Haben Sie andere 9/11-Romane gelesen?

Der einzige, der mich interessiert hat, war Don DeLillos „Falling Man“. Den fand ich aber enttäuschend. Ich glaube, an dem Punkt, Katastrophen wie dieser eine literarische Nachhaltigkeit zu verschaffen, scheitert die aktuelle US-Literatur, man merkt gut, wie die Maschine abgleitet. Selbst DeLillo ist mehr dem Entertainment verpflichtet. Die Europäer sind da weiter. Schauen Sie sich Claude Simon oder Antonio Lobo Antunes an. Antunes hat über den Angola-Krieg auch ohne Punkt und Komma geschrieben, dem hat das keiner vorgeworfen.

Fünf Jahre dauerte die Arbeit an ihrem Roman.
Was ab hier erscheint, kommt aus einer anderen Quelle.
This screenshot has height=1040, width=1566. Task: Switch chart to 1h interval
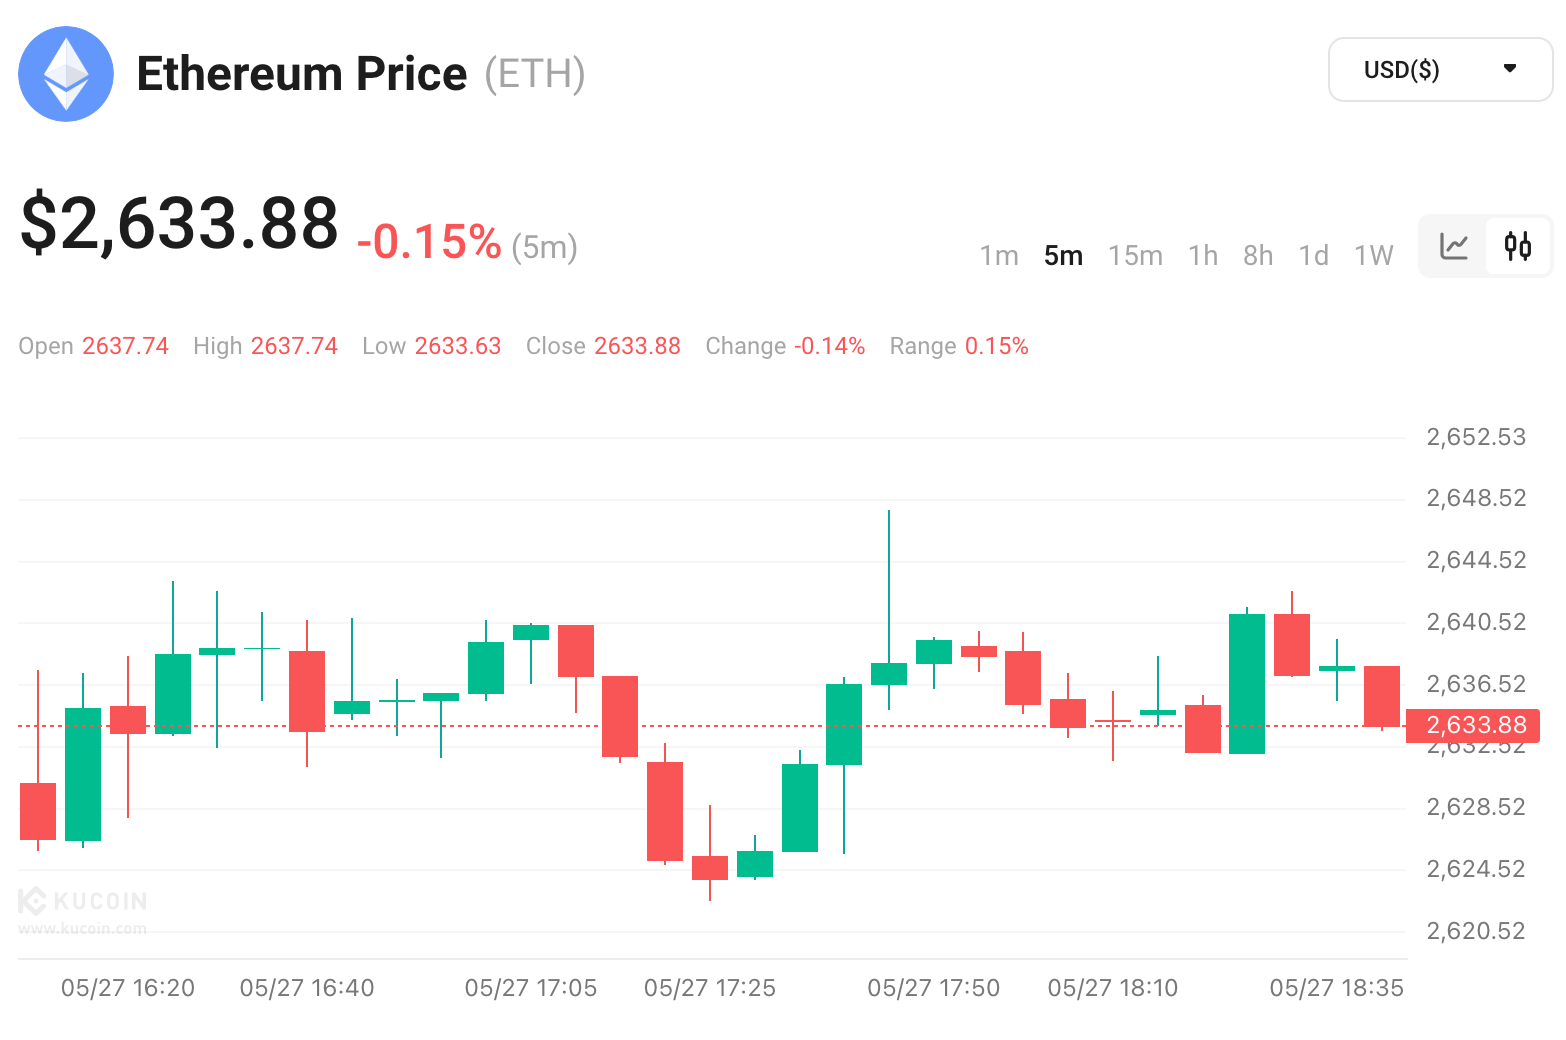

Können Sie sich das eigentlich leisten?

Ich bin pleite. Am Anfang waren es die Erlöse von „42“, die mich über Wasser hielten, 2008 war es ein Stipendium des Deutschen Literaturfonds, schließlich der Vorschuss meines neuen Verlages. Mein Privatvermögen aber ist aufgebraucht, und ich habe ja auch Familie.

Schon mit „42“ standen Sie 2005 auf der Shortlist des Deutschen Buchpreises, den dann Arno Geiger gewann. Jetzt sind Sie erneut nominiert: Würde es Sie enttäuschen, den Preis wieder nicht zu gewinnen?
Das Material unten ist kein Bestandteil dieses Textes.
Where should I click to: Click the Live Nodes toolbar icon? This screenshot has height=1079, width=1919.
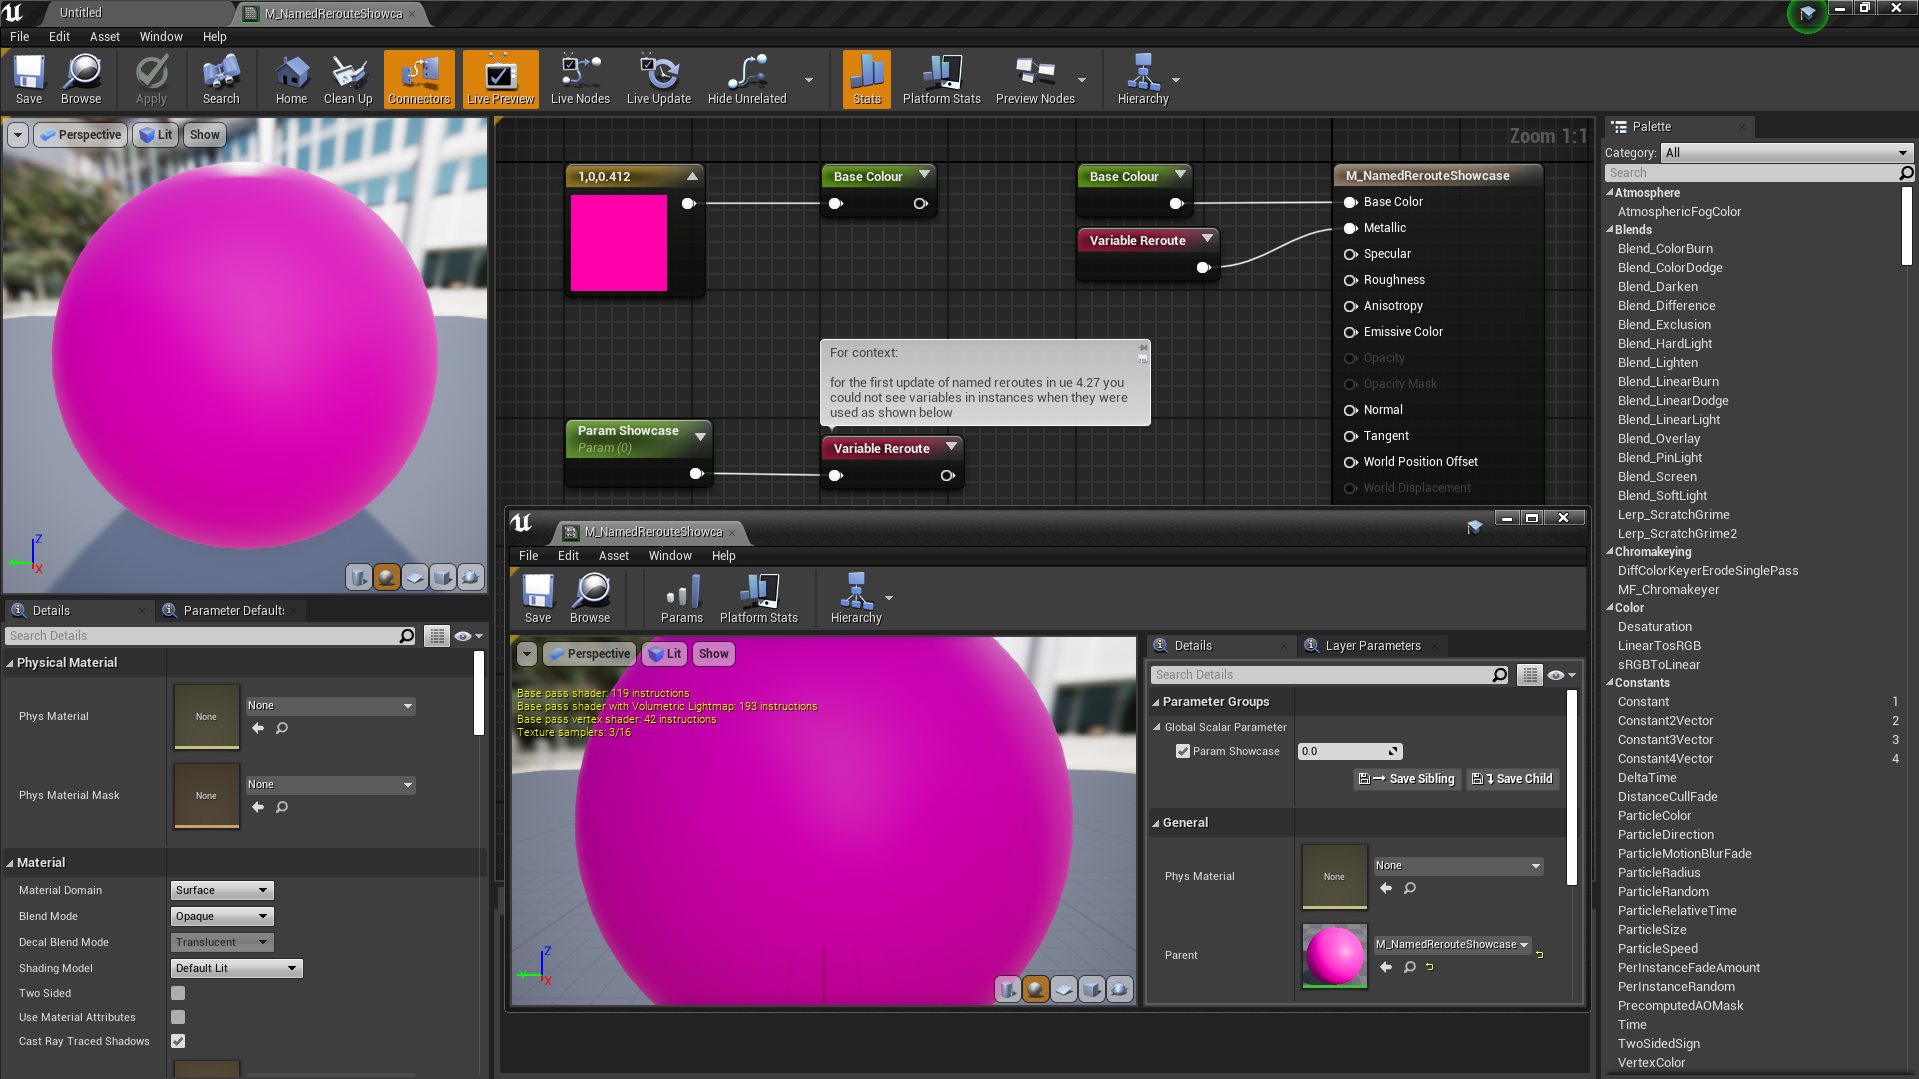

Nein. Ich bin sehr froh darüber, wie das Buch aufgenommen wurde. Das Prozedere des Buchpreises ist stressig, diese Rankings und Konkurrenzsituationen. Aber es profitieren alle davon. Der Preis hat den Fokus verstärkt auf die deutschsprachige Literatur gelegt. Dass manche Entscheidungen fragwürdig sind, gehört mit dazu. Aber ich schreibe ja nicht im Hinblick auf diesen Preis. Mein Roman sollte wirklich länger halten als ein Jahr.

Das Gespräch führte Gerrit Bartels.

Thomas Lehr, 52, ist Schriftsteller und lebt seit 1979 in Berlin. Sein 9/11-Roman "September. Fata Morgana" ist für den Deutschen Buchpreis nominiert.